Since 1934, UR students have traveled back to Medieval England for a night to attend the Boar’s Head Dinner. 

But the festive function that we know today was a men’s only affair until the 1970s. The dinner originated in the Men’s College of UR almost 90 years ago and was exclusively for male students, even after River Campus became co-educational and the female students moved from the Prince Street Women’s College. 

Although the women had their own Christmas-themed dinners, their own version of the Boar’s Head Dinner was short-lived according to archives at the Rare Books and Special Collections Library. 

In 1969, an advertisement for the Boar’s Head Dinner declared that the dinner was “FOR MEN ONLY.” The following year, a CT article stated that the dinner would allow women to attend, but only as “beermaids” who would serve mead “to thirsty singers and guests alike,” according to F.T. Clark, the chairman of the Social Activities Board (now Student Programming Board) that oversaw the planning of the dinner. 
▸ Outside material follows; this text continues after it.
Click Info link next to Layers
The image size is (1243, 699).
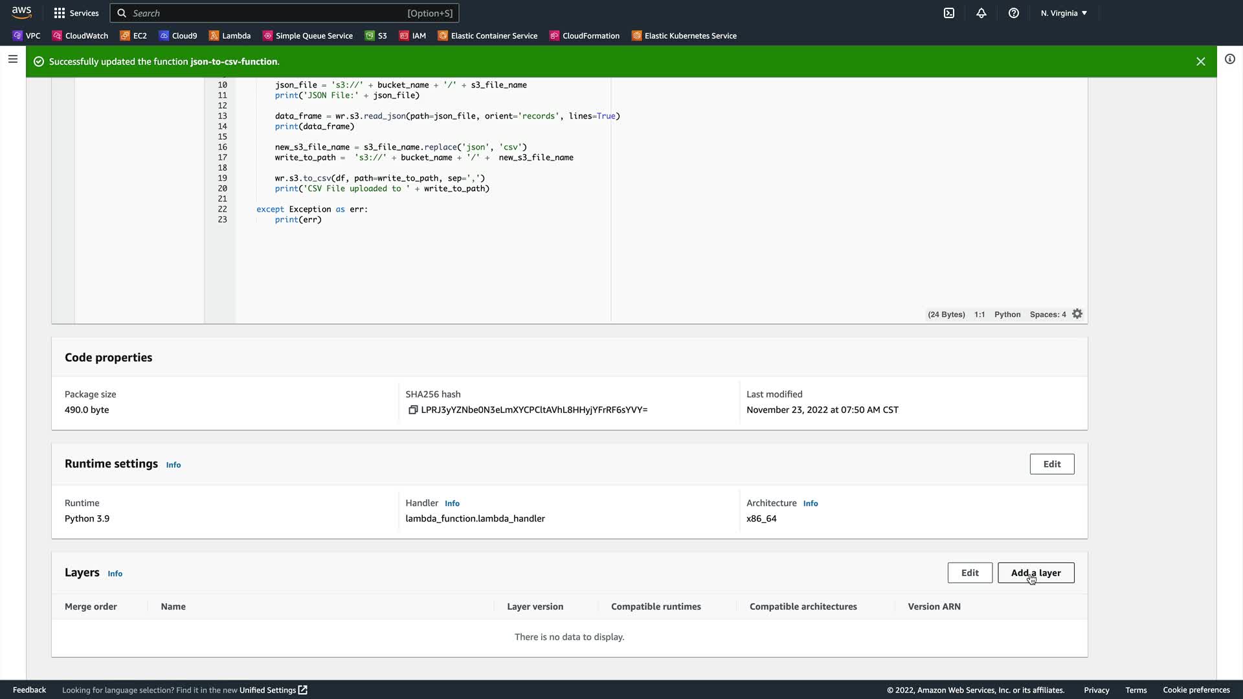coord(115,573)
According to Melissa Mead, John M. and Barbara Keil University Archivist and Rochester Collections Librarian, the presence of women at the Boar’s Head Dinners was limited to the spouses of senior faculty members. 

It was only after 1972 that female students were explicitly invited to the dinners, and that can be credited to the protests led by the Women’s Caucus in 1971.

On Dec. 13 of that year, the Women’s Caucus published a Letter to the Editor at the Campus Times titled “Women Point to Sexist Implications,” regarding the position of female students at the Boar’s Head Dinner. “Last week, in an attempt to find out the history of the Boar’s Head Dinner, we were continually put off by various members of the Students’ Association,” said the letter. “They were extremely reluctant to divulge any information, even something as innocuous as historical data. They were immediately suspicious of our intentions, imagining all sorts of devious schemes.”

The letter clarifies that it’s not necessarily the organization’s intention to have the dinner include women as well, but to examine the implications of having female students dress up as beermaids and serve at a men-only event. 

The Women’s Caucus peacefully protested at the Boar’s Head Dinner the day after the letter was published by distributing leaflets.

“We are not condemning the Boar’s Head Dinner as an all-male gathering,” the letter stated. “The primary role that women have in this dinner is that of barmaid. We find this role degrading because it reinforces a typical stereotype.” Put in context of the 1970s Women’s Rights Movement, in a time where women were struggling to be seen as equals to men, female students being dressed as barmaids reinforced the notion that women were subservient and expected to serve men. It’s important to note that the servers included men as well but they were not dressed as beermaids. 

“In a time when women are struggling for recognition as intelligent people and not just as bodies or servants, the Boar’s Head Dinner is a real obstacle to human liberation,” the letter stated.

The leaflet concludes with a dry, “Enjoy your pig.”

Carol Adams ’72, one of the members of the Women’s Caucus who penned the letter, later reflected on the events of 1971 in her book, “The Pornography of Meat.” “The Boar’s Head Dinner, ostensibly a celebration of the winter solstice, was not, in our view, an innocent enjoyment of male camaraderie,” wrote Adams. “With a ritual carrying on of the head of a dead boar, it symbolically represented to us male dominance.”

That summed up the sentiment of the Women’s Caucus when protesting the position of women at the event. “We did some consciousness raising and we were looking for ways to kind of change the conversation, to change the discussion,” said Adams. 

Given that the letter was published in the last fall edition of the CT before winter break, there is very little student response recorded. However, the Jan. 7, 1972 CT includes the following note in the “Classified” section:

“I WOULD LIKE TO APOLOGIZE to all those people who, like myself, were offended by the Boar’s Head Dinner. Michael Kaye-SAB.”

The Boar’s Head Dinner Collection at the Rare Books and Special Collections Library notes that after 1972, female students began to be welcome as guests.